GoodReads (UCSD Book Graph)#

We import GoodReads data from the UCSD Book Graph for additional book and user interaction information. The source files are not automatically downloaded; you will need the following:

  • Books

  • Book works

  • Authors

  • Book genres

  • Book series

  • Interaction data (the CSV summary file, along with its book and user ID files, is used by default; the full JSON file is also supported)

We do not yet support reviews.

If you use this data, cite the paper(s) documented on the data set web site.

Imported data lives in the goodreads directory.

Configuration#

The config.tcl file defines what source of GoodReads interaction data is used:

set gr_interactions simple

The default, simple, uses the CSV summary data that you can download directly from the web site in 3 files:

  • goodreads_interactions.csv

  • user_id_map.csv

  • book_id_map.csv

Download and save these 3 files in data/goodreads, along with the other metadata files.

The tools also support the detailed version (change interactions to full), delivered in JSON format. If you want this version, you need to contact Mengtin Wan as noted on the web site.

Import Steps#

The import is controlled by several DVC steps:

scan-*

The various scan-* steps each scan a JSON file into corresponding Parquet files. They have a specific order, as scanning interactions needs book information.

book-isbn-ids

Match GoodReads ISBNs with ISBN IDs.

book-links

Creates goodreads/gr-book-link.parquet, which links each GoodReads book with its work (if applicable) and is cluster ID.

cluster-actions

Extracts cluster-level implicit feedback data. Each (user, cluster) pair has one record, with the number of actions (the number of times the user added a book from that cluster to a shelf) and timestamp data.

cluster-ratings

Extracts cluster-level explicit feedback data. This is the ratings each user assigned to books in each cluster.

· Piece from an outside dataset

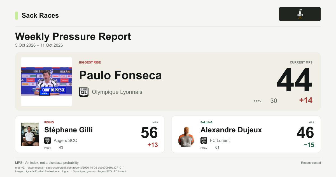Click the +14 rise indicator
Screen dimensions: 336x177
(x=306, y=100)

work-actions, work-ratings

The same thing as the cluster-* stages, except it groups by GoodReads work instead of by integrated cluster. If you are only working with the GoodReads data, and not trying to connect across data sets, this data is better to work with.

work-gender

The author gender for each GoodReads work, as near as we can tell.

Scanned and Linking Data#

goodreads/gr-book-ids.parquet#

Identifiers extracted from each GoodReads book record.

Field

Type

book_id

Int32

work_id

Int32?

isbn10

Utf8?

isbn13

Utf8?

asin

Utf8?

goodreads/gr-book-info.parquet#

Metadata extracted from GoodReads book records.

Field

Type

book_id

Int32

title

Utf8?

pub_year

UInt16?

pub_month

UInt8?

pub_date

Date32?

goodreads/gr-book-genres.parquet#

GoodReads book-genre associations.

Field

Type

book_id

Int32

genre_id

Int32

count

Int32

goodreads/gr-book-series.parquet#

GoodReads book series associations.

Field

Type

book_id

Int32

series

Utf8

goodreads/gr-genres.parquet#

The genre labels to go with goodreads/gr-book-genres.parquet.

Field

Type

genre_id

Int32?

genre

Utf8?

goodreads/gr-book-link.parquet#

Linking identifiers (work and cluster) for GoodReads books.

Field

Type

book_id

Int32

work_id

Int32?

cluster

Int32

goodreads/gr-work-info.parquet#

Metadata extracted from GoodReads work records.

Field

Type

work_id

Int32

title

Utf8?

pub_year

Int16?

pub_month

UInt8?

pub_date

Date32?

goodreads/simple/gr-interactions.parquet#

GoodReads interaction records (from CSV).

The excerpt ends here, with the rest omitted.